Navy helicopter crash Inyo CA 7/17/21

Glad everyone made it out alive. We used to see Blackhawks rescuing folks a lot when we used to live out there, hiking Mt Whitney every season. Those hills are not for the amateur hiker.
 
Well, no telling how they went down but if they got below ETL at 11,700 ft, summertime temps and in a heavy MH-60S…bad things happen.:(

12,000 foot service ceiling? What is ETL on one of those at sea level?
 
12,000 foot service ceiling? What is ETL on one of those at sea level?

I’m showing a 13,000 ft ceiling on the MH-60S. No idea if that’s what their NATOPS manual shows or not.

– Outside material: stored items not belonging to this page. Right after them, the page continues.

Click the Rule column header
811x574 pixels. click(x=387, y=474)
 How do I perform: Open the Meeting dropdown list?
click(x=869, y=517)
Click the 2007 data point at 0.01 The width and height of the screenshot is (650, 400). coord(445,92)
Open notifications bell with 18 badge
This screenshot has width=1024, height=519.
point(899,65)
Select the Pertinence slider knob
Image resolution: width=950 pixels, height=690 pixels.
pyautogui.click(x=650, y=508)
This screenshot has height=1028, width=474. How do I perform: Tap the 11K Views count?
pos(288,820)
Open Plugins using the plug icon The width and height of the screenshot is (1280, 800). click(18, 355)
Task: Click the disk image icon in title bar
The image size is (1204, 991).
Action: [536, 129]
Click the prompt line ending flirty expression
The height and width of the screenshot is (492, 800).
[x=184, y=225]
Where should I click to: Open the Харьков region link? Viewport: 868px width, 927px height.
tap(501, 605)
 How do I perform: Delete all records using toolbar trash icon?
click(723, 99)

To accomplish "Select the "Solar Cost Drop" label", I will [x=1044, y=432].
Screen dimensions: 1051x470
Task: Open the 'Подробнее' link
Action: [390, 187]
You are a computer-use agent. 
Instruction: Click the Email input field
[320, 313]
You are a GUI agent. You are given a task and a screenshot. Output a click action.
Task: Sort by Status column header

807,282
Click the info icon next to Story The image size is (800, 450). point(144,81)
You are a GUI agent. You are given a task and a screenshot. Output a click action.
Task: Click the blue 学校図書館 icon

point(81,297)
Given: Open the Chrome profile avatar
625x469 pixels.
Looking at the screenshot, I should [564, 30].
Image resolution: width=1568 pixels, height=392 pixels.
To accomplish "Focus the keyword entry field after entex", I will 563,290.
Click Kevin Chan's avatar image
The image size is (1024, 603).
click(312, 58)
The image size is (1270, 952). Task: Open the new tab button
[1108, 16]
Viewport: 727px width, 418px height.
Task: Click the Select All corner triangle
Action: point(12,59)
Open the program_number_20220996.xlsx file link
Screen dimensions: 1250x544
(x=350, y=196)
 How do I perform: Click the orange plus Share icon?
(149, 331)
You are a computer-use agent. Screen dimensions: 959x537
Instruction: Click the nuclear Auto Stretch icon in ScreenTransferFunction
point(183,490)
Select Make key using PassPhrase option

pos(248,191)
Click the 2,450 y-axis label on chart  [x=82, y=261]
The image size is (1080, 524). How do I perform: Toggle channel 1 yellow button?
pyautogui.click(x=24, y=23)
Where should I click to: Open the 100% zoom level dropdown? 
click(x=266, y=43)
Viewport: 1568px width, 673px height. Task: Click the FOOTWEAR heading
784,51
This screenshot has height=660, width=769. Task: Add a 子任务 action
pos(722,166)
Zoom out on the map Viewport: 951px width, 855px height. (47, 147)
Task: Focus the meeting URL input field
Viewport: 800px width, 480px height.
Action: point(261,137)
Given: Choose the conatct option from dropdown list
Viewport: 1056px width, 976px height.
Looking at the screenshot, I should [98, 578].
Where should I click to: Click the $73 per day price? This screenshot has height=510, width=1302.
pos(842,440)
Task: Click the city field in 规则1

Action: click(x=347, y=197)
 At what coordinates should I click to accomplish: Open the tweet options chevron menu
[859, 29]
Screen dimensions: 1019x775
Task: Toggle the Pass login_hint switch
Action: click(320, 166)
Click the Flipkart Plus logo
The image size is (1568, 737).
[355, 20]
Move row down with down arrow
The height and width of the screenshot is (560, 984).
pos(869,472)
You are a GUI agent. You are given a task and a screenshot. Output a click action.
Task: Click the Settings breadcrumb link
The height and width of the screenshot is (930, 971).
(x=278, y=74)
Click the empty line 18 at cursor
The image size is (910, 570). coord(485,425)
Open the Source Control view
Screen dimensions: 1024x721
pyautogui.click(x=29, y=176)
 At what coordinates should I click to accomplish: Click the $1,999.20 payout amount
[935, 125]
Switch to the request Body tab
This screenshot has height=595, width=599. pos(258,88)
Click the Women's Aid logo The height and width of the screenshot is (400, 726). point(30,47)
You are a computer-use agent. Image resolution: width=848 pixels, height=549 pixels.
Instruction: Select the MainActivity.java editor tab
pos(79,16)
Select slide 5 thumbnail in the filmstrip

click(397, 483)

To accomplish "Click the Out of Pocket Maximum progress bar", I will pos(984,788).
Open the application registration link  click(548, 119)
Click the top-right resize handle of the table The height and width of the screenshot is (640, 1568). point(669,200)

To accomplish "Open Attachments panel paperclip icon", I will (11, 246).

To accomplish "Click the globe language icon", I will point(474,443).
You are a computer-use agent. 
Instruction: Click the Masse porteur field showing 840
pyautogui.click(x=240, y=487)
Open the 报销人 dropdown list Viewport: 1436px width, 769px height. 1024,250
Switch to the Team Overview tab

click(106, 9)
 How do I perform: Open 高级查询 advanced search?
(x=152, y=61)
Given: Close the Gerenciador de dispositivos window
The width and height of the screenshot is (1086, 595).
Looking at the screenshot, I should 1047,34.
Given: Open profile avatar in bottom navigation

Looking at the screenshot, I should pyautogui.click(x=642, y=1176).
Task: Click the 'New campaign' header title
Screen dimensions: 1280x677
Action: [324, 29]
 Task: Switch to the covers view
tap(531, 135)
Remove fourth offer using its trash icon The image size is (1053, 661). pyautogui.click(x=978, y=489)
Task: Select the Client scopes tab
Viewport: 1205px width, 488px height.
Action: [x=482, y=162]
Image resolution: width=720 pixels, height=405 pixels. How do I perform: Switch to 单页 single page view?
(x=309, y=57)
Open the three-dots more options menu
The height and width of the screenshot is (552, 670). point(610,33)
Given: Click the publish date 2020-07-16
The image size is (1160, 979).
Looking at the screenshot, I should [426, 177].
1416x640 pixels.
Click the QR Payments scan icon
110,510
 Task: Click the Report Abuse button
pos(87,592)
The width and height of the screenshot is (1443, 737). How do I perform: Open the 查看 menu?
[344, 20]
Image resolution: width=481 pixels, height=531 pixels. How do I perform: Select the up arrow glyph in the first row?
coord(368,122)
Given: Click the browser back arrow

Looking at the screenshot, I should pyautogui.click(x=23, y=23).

The book service ceiling pretty goes out the window for a helicopter conducting SAR. For instance, a Black Hawk service ceiling is 20,000 ft. but no way you’re hovering there to hoist someone up. That’s why you have a hover OGE and hover IGE ceiling. That’ll be much lower than the book service ceiling because in the book service ceiling is using forward flight. Above Effective Translational Lift (around 20 kts) the helicopter uses far less power (to a certain point), therefore you can sustain flight at a much higher altitude.

Similar to this vid, the engines on this HH-60 reached their limit. Slightly different in that it was an engine speed limit vs the Navy MH-60 would be a temp limit…if indeed that was the cause. Once you reach that limit, the rotor droops, the aircraft settles and if you haven’t given yourself a “bailout” direction, you’re screwed.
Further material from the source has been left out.